The blurred lines between the drug trade and the state has also been found in Colombia. Here some drug traffickers and criminal gangs rebranded themselves as paramilitary groups in order to increase their political influence. The drug lord brothers, Carlos and Fidel Castaño, adopted the politically acceptable name the Peasant Self-Defence Forces of Cordoba and Uraba, described themselves as a ‘civil resistance movement’ and justified their actions as defending ‘national rights’. Such groups have also become market regulators. In the central market of Santa Marta, paramilitary groups force traders to pay protection money and ‘in return’ set prices and ensure security.

Drug barons have even been used in state building. Following Tajikistan’s independence from the Soviet Union in 1991 civil war broke out. Ex-con Sangak Safarov and his militia toured the country giving speeches on national unity and restoring the order of the state.

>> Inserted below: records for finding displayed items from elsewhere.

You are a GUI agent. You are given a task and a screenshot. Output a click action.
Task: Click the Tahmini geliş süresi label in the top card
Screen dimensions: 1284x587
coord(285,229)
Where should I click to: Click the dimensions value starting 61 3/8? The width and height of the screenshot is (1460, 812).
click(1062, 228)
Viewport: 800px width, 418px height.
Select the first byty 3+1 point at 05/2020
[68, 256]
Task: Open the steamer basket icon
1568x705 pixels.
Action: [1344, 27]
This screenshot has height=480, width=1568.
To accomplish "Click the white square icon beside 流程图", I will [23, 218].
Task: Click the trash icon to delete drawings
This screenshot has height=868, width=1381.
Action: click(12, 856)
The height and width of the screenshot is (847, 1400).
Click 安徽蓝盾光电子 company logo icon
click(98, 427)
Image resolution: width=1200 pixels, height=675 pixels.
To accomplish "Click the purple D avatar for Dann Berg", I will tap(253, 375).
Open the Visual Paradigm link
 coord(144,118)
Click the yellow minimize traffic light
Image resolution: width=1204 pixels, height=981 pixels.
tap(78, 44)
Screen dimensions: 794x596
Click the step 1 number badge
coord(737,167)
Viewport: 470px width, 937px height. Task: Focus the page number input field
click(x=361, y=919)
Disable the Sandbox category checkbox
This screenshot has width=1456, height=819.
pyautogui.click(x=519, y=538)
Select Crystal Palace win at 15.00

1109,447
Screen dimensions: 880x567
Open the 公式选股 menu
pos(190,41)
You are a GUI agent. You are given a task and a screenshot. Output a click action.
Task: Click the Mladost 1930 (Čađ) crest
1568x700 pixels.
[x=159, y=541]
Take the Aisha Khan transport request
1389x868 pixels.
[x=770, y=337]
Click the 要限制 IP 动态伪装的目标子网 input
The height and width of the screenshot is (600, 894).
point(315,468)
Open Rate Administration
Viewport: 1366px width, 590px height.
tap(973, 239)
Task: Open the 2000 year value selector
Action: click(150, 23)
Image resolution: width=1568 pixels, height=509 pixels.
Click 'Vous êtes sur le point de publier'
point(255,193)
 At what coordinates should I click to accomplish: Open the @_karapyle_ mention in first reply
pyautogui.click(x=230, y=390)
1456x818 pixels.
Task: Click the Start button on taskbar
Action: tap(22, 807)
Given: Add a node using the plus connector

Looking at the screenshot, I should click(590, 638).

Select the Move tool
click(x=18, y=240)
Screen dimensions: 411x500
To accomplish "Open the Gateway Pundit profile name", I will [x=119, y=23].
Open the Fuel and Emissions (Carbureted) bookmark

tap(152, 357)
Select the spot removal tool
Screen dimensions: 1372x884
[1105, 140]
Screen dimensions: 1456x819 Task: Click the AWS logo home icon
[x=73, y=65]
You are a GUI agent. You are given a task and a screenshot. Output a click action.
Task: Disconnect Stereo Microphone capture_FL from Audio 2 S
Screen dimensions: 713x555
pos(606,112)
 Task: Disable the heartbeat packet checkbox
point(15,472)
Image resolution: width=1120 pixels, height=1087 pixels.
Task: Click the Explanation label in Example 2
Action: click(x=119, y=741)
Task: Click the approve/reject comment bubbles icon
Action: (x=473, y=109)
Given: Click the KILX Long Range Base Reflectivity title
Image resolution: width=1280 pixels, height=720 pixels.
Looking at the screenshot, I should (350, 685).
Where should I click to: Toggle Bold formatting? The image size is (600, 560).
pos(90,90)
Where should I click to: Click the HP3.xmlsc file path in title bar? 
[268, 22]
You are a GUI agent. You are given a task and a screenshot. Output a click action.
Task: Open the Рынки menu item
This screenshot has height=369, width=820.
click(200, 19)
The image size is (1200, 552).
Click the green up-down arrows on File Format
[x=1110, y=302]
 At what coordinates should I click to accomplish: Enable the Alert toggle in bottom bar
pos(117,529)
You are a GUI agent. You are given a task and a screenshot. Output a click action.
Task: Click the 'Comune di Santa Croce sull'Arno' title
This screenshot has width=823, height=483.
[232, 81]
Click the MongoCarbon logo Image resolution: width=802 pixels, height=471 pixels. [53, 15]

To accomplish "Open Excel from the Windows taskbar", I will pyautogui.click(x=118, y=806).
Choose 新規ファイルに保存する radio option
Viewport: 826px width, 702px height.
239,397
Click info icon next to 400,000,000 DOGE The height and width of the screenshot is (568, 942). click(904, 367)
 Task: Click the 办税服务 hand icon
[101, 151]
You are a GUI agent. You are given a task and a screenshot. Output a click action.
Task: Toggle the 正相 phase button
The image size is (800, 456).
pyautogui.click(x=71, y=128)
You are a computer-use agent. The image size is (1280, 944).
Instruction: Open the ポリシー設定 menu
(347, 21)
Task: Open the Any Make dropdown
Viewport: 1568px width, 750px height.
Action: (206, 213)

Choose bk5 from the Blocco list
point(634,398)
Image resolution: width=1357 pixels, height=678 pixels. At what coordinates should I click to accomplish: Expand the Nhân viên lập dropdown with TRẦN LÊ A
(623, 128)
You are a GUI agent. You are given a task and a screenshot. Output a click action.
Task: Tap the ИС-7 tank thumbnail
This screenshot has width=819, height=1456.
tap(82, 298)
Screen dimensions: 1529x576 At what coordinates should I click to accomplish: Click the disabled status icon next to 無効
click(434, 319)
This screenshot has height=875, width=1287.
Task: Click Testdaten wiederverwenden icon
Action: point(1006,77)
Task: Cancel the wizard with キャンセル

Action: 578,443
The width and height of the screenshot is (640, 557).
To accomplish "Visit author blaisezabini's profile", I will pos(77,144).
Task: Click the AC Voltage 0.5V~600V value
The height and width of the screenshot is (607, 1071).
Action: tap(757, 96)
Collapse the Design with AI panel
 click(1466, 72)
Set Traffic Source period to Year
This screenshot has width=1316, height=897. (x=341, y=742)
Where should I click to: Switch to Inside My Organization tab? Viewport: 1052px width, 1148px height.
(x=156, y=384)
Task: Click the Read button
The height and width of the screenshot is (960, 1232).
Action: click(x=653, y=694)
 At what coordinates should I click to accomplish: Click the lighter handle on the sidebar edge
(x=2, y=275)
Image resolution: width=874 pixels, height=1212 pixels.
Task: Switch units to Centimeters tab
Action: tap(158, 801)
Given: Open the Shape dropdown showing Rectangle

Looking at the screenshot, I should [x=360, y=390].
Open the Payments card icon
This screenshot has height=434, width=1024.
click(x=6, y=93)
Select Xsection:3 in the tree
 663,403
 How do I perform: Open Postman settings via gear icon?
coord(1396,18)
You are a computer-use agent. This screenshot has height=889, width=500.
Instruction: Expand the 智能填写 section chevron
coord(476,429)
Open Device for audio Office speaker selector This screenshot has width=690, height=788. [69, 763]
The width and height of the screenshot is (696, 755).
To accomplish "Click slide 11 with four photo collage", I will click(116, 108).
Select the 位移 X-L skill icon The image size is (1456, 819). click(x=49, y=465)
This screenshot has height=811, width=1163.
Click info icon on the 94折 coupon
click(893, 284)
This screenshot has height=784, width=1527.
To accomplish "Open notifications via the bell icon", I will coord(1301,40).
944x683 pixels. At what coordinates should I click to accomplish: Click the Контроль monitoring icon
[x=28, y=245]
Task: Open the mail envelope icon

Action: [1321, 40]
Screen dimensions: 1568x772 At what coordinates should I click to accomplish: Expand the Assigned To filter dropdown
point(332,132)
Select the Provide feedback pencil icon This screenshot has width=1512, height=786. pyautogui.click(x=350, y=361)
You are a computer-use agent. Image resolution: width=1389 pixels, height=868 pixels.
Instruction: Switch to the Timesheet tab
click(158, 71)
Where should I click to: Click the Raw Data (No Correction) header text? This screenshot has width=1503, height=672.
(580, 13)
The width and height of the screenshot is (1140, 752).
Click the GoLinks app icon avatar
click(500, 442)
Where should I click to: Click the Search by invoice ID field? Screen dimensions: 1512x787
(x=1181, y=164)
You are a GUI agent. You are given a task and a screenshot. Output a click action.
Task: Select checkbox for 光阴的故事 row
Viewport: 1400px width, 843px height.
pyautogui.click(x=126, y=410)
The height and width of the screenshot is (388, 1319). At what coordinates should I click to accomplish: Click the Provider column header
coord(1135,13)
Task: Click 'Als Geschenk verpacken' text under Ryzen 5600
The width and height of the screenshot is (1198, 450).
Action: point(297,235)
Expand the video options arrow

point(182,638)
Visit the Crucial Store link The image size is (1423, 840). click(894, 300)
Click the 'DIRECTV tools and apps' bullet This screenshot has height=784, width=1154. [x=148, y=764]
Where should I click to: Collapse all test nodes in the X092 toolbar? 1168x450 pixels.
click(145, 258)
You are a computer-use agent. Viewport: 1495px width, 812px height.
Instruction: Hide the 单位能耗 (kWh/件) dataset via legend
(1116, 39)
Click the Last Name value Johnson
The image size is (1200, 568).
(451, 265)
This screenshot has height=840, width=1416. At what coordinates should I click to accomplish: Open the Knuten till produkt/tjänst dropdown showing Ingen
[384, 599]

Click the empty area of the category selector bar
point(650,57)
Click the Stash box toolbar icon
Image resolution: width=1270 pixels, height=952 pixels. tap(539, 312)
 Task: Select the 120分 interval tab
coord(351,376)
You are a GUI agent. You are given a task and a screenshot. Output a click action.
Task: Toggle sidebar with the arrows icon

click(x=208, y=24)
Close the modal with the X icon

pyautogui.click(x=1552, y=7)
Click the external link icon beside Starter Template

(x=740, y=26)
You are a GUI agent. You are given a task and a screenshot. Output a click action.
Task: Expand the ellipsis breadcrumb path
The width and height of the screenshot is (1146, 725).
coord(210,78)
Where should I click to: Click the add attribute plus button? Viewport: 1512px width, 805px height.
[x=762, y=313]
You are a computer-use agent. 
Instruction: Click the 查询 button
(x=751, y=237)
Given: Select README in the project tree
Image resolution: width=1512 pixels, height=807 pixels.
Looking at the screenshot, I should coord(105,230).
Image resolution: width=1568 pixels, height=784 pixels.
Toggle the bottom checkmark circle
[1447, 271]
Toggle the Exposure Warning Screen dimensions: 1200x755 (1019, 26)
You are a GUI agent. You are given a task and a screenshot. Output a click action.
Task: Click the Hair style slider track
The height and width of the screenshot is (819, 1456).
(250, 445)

The Tajik economy has been growing in recent years, but not at a rate that can be easily explained. Many believe the rapid development of the legal economy has been fuelled mainly by criminal networks laundering their revenues from narcotics trafficking. In the peace settlement struck after the civil war, drug revenues were central to the shadow bargaining. The opportunity to continue trafficking narcotics represented a key incentive for warlords, allowing politicians to co-opt them into the establishment and help restore peace.

With the war on drugs failing other policy options are now being discussed. Partial legalisation has been adopted in the USA, Portugal, Uruguay and Bolivia. But if these examples show anything it’s that this problem needs a more nuanced approach. Such is the concern about its growing influence Colombia, Mexico and Guatemala requested a special session of the UN General Assembly to discuss the global drugs trade be brought forward from 2019 to early next year. Let’s hope they start to think more creatively than a continuation of the failed policies which have contributed to the current state of affairs.

Joe Ware is Church & Campaigns Journalist at Christian Aid.